Thursday, June 08, 2006

Epistemology and Agile Software Development

Non programmers probably will not get anything out of this post.

Epistemology has long been a favorite subject of mind. I’m fascinated generally with how the mind works, and reading Introduction to Objectivist Epistemology was an electrifying read for me. As a software developer, I continually strive to find better ways to write code. For the last six years, there has not been a single week when I have not looked at code I wrote just a couple of months before and thought, “that’s crap.” About a year and a half ago, thanks to my friend the Philosophical Detective, I read Agile Software Development by Robert C. Martin. It was the Atlas Shrugged of my software development career. Lately, I have been devouring books on design patterns and refactoring. Mostly I’ve been focused on the Martin Fowler related books due to the respect I’ve gained for him while reading his blog. During all this reading, I have been intrigued by the relationship between software design and technical epistemology. I’m going to talk a little about two elements of Agile Software Development, Design Patterns and Test Driven Development, in this blog.

Design Patterns

In his book Patterns of Enterprise Application Architecture, Martin Fowler quotes architect Christopher Alexander on what a pattern is: “Each pattern describes a problem which occurs over and over again in our environment, and then describes the core of the solution to that problem, in such a way that you can use the solution a million times over, without ever doing it the same way twice.” To rephrase, a pattern is a conceptual solution to a conceptual problem, where both the problem and the solution differ in their particulars from concrete instance to concrete instance. Martin Fowler continues: “a pattern is a chunk of advice, and the art of creating patterns is to divide up many pieces of advice into relatively independent chunks so that you can refer to them and discuss them more or less separately.” Further, “Once you need a pattern, you have to figure out how to apply it to your circumstances. A key thing about patterns is that you can never just apply the solution blindly… you see the same solution many times over, but it’s never exactly the same.” Fowler then emphasizes how important it is to give patterns a name: “patterns create a vocabulary about design, which is why naming is such an important issue.”

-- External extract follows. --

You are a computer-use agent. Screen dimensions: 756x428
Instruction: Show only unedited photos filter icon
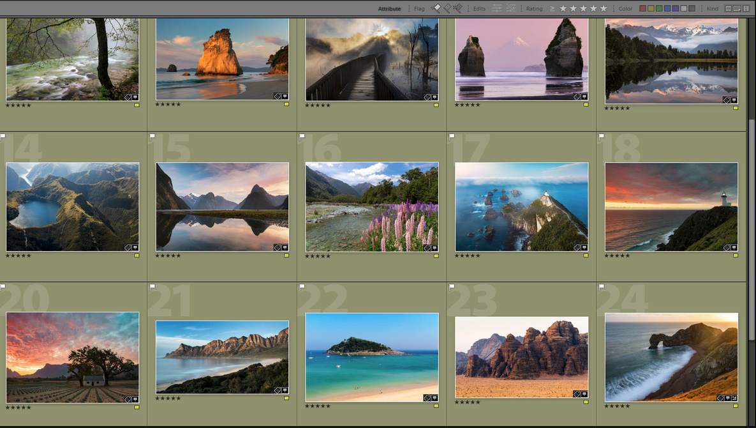tap(510, 8)
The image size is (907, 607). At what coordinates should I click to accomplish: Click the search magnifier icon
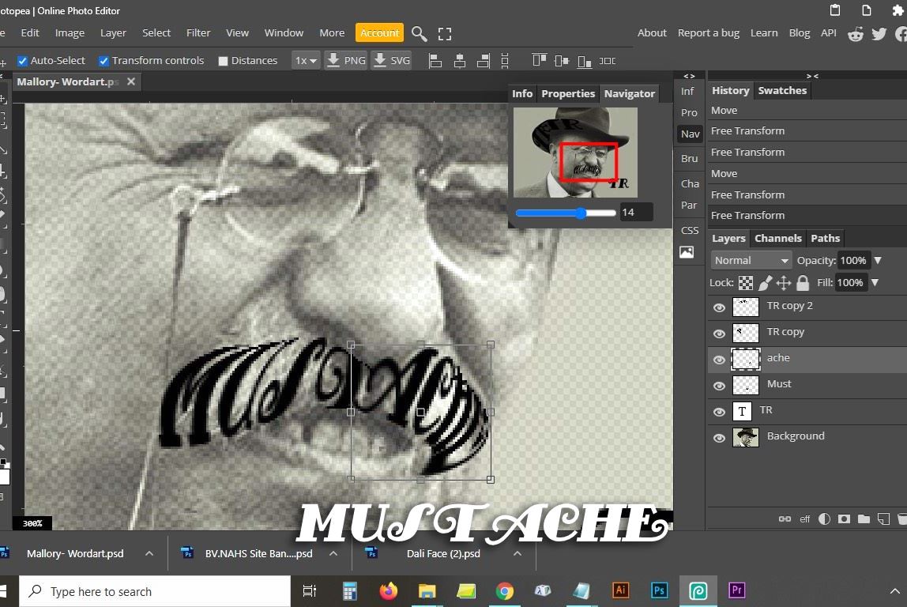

Let’s step back for a moment. Software development is an inherently logical and creative process. As developers, we are given some basic tools to work with that are constants in just about every programming language. These are variables, statements, conditional constructs, and loops. In languages such as COBOL, that’s all there is. All variables are global, and processing proceeds in sequence from one instruction to the next. This is great for small programs that just do one thing—but if the program achieves a certain level of complexity, it begins to overload the mind—to bust the crow, so to speak.

In more advanced languages, variables, statements, conditionals, and loops began to be organized into self-contained reusable code constructs called functions. Functions can be called over and over again—they always do the same set of instructions in the same order, but those instructions are only written once. Functions had the advantage of allowing you to consider a single set of instructions as a unit. This had the effect of organizing and clarifying the logic of the code. It had a further side-effect of enabling programmers to write ever more complicated programs: by organizing our logic into functions, we can treat whole pieces of logic as if they were single statements. The relationship to first-level concepts should be clear to any Objectivist.

In OOP Languages, you can go a step further and organize functions into objects. An object in an OOP language is of a higher order of complexity than functions, much as abstractions from abstractions are of a higher order of complexity than first level concepts. There are a few kinds of objects than can be created, and a few ways to create them—but there are millions of programming problems to solve. In my first couple of years as a developer, I thought objects were the conceptual height of software development. I didn’t know about Design Patterns at the time, and had yet to struggle with the decisions of when to use inheritance, or polymorphism. I would have to say, as an aside, that I overused inheritance.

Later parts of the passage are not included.